Can one eigenvalue for a matrix produce more than one linearly independent eigenvector?

There is a theorem in my textbook that says, "if v1,...,vr are eigenvectors that correspond to distinct eigenvalues s1,...,sr then the set {v1,...,vr} is linearly independent"

Does this mean that a matrix can only have as many linearly independent eigenvectors as distinct eigenvalues? In other words does the implication go the other way as well (making the set of lin. ind. eigenvectors bigger makes the list of distinct eigenvalues bigger too)?

One of the questions on a practice exam is, "This matrix (it is 3 by 3) has two distinct eigenvalues s1=2 and s2=3. Determine whether A is diagonalisable and explain how you arrived at your answer."

I didn't think one eigenvalue could produce more than one linearly independent eigenvector, so it seems obvious from the definition of diagonalisable, "A nXn matrix A is diagonalisable iff A has n lin. ind. eigenvectors" so the question is too easy, would take two lines quoting the theorem and definition of diagonalisable, but there is a whole page worth of room ... plus it gives you the whole matrix which you wouldn't need to answer the question, so I know I am misunderstanding something.

The matrix in the question is {[3, -1, -3]T, [-1, 1, -7]T, [1 0 4]T} if that helps at all.

Thanks in advance for your replies, my exam is on wednesday :-/

[jemidiah]

My linear algebra is a little rusty but... here's what I remember.

I'm a very visual person, so I tend to visualize linear algebra. I visualize an eigenvalue by imagining a (2-d, for simplicity) plane, and first picking a point (this will be easily converted to an eigenvector; just draw an arrow from the origin to the point you picked). When you apply any linear transformation to this point, the resulting point (a vector) must lie in a line from the origin and the original point.
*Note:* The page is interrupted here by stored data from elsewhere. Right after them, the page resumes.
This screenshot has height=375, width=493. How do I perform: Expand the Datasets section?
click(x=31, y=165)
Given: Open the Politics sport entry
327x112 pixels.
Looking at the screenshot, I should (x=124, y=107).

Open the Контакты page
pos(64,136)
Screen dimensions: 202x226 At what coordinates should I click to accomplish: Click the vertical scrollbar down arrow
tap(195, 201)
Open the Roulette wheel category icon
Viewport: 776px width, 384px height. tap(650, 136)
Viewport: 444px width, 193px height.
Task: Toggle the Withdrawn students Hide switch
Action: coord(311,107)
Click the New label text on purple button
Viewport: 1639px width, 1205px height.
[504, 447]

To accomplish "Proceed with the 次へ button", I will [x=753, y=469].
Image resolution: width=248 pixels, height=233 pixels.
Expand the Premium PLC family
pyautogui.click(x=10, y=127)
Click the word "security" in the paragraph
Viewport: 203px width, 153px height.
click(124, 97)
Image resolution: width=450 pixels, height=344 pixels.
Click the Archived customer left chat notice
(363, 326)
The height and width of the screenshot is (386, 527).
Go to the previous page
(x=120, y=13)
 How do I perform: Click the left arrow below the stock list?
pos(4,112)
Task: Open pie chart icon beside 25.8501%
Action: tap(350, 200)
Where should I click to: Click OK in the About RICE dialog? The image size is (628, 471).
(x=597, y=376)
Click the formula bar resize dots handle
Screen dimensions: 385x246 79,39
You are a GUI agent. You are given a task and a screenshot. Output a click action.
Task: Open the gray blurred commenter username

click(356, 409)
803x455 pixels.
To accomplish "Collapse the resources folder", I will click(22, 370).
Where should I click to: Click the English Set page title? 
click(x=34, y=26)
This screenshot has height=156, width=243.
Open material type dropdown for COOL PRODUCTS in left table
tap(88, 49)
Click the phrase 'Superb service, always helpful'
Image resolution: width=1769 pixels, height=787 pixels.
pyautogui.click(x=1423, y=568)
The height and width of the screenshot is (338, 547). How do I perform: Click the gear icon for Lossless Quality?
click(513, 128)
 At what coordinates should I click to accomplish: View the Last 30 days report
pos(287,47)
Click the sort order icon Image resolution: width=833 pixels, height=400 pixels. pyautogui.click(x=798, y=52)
That is, the resulting vector must be a scaled version of the original vector: algebraically, Ax = Lx where A is the linear transformation matrix, x is the original vector you picked (which turns out to be an eigenvector), and L is a constant of proportionality (I don't want to type lambda; it's an eigenvalue).

Now, if you pick any point on the line from the origin through the original point, you'll have chosen a distinct eigenvector, with an associated scaling factor (eigenvalue) of L. The thing is, these eigenvectors all correspond to the same eigenvalue and any 3 of them (we're dealing with 3 dimensions with your matrix) are very clearly linearly dependent. In essence, you'll only get one "good" eigenvector from the eigenvalue of L.

Is this true in all cases? Given a scaling factor L, will you only get one "good" eigenvector? I'd say NO, since I can pretty easily imagine two lines going through the origin that happen to have the same scaling factor, but which produce two different "good" eigenvectors.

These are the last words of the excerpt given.